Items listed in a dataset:
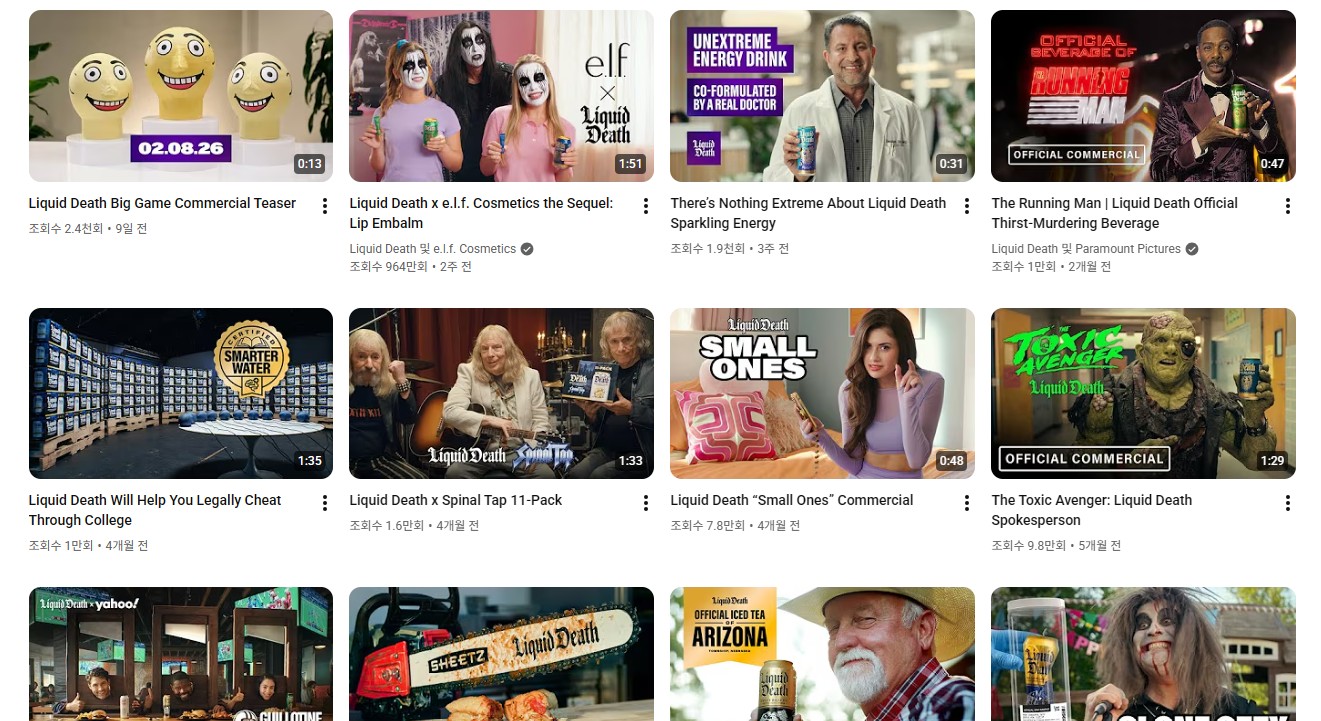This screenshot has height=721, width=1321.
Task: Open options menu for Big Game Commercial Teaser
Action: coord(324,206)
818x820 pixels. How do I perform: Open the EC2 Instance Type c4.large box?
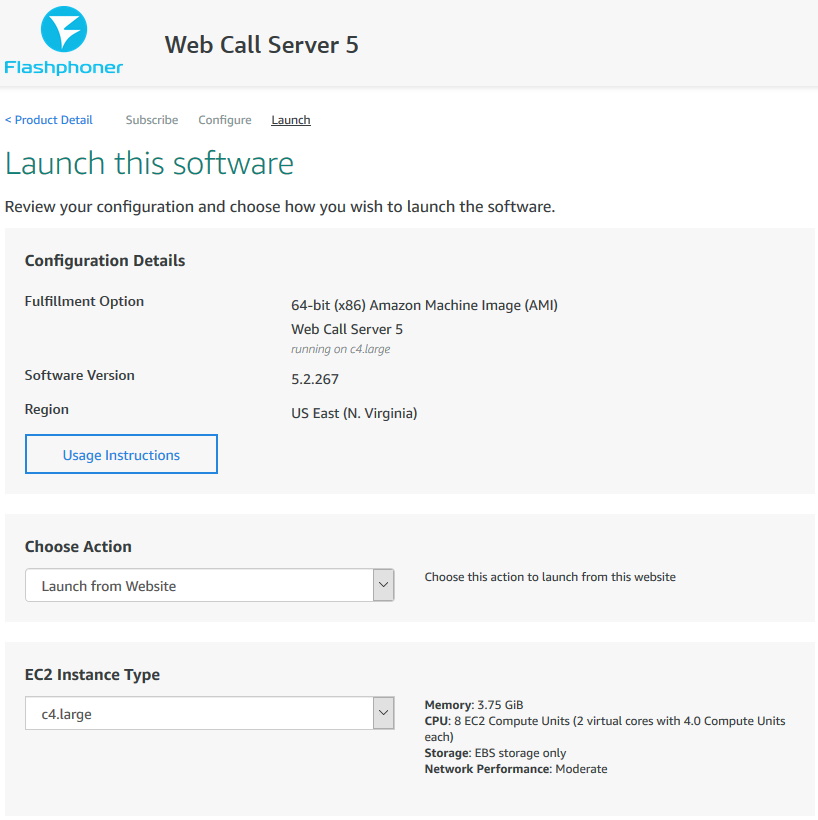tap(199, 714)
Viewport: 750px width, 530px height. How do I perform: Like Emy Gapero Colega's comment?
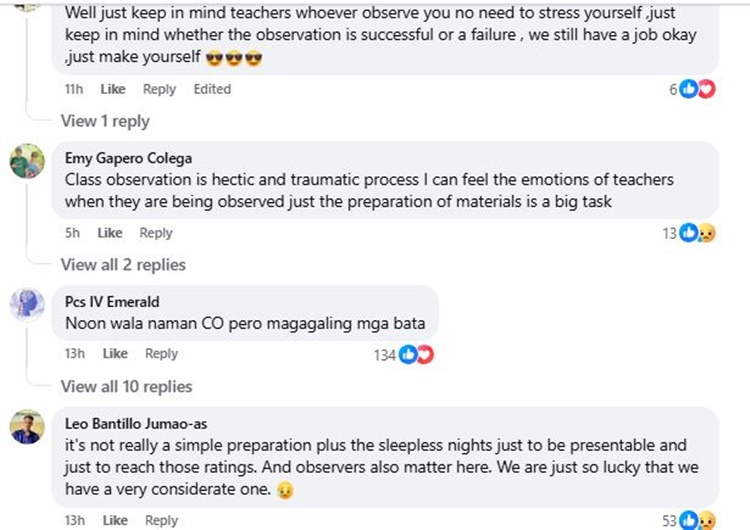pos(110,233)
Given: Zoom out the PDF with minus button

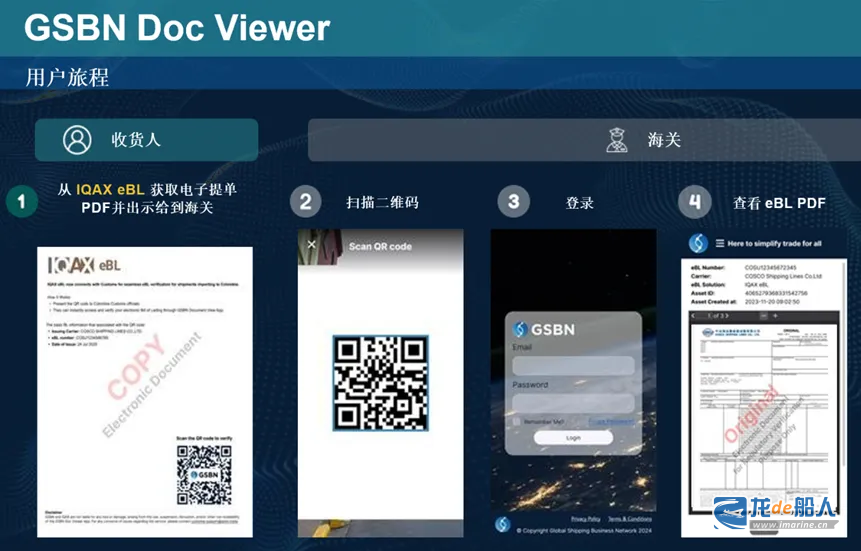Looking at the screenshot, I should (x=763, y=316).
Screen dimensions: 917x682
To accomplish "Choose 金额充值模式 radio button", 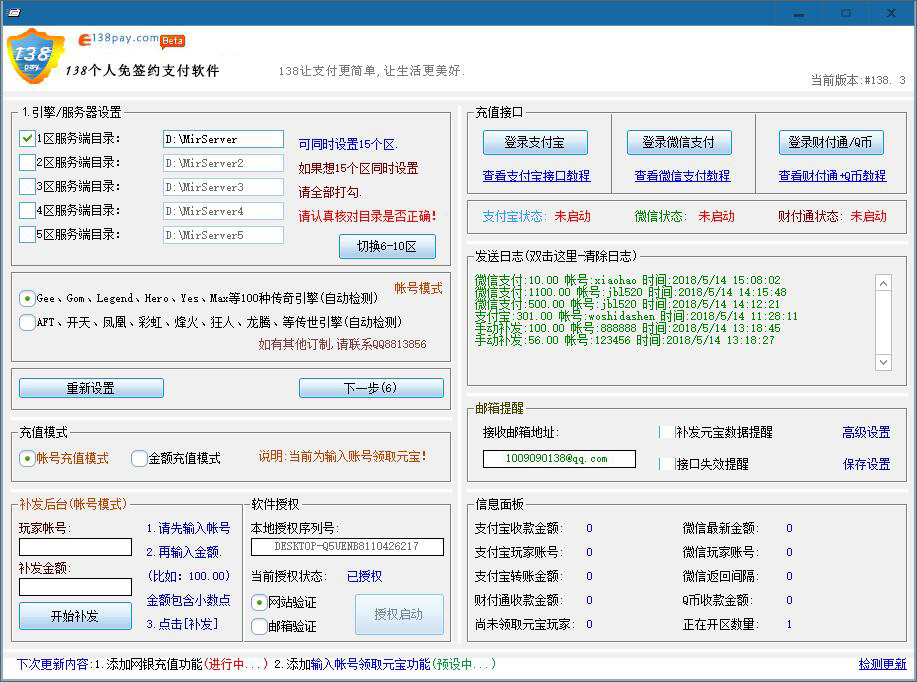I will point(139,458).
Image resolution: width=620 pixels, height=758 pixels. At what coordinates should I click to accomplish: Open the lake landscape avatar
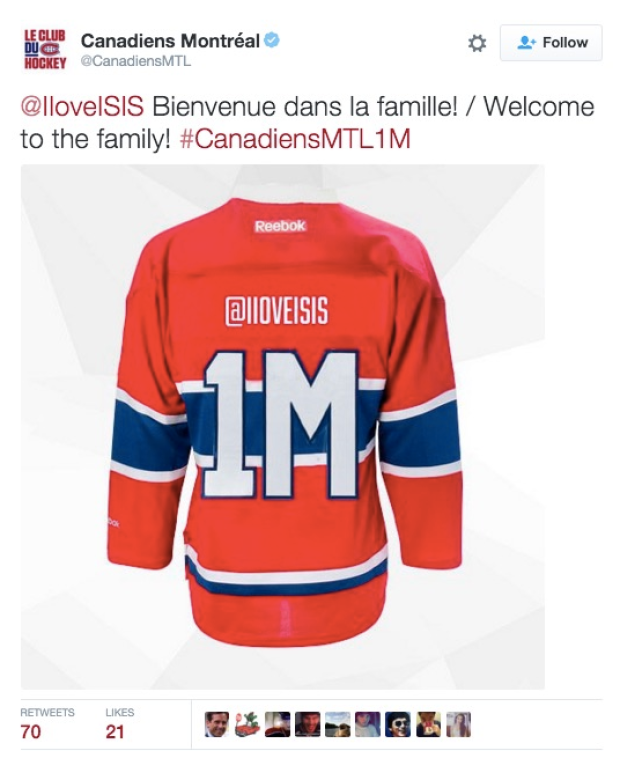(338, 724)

Task: Set the pictures aside and retype exactly the lines above from the line with "818x820 pixels. How" to the line with "Screen dimensions: 917x682", both included, adding no others.

Answer to this task:
818x820 pixels. How do I perform: Open the EC2 Instance Type c4.large box?
tap(199, 714)
Viewport: 750px width, 530px height. How do I perform: Like Emy Gapero Colega's comment?
pos(110,233)
Given: Zoom out the PDF with minus button

Looking at the screenshot, I should (x=763, y=316).
Screen dimensions: 917x682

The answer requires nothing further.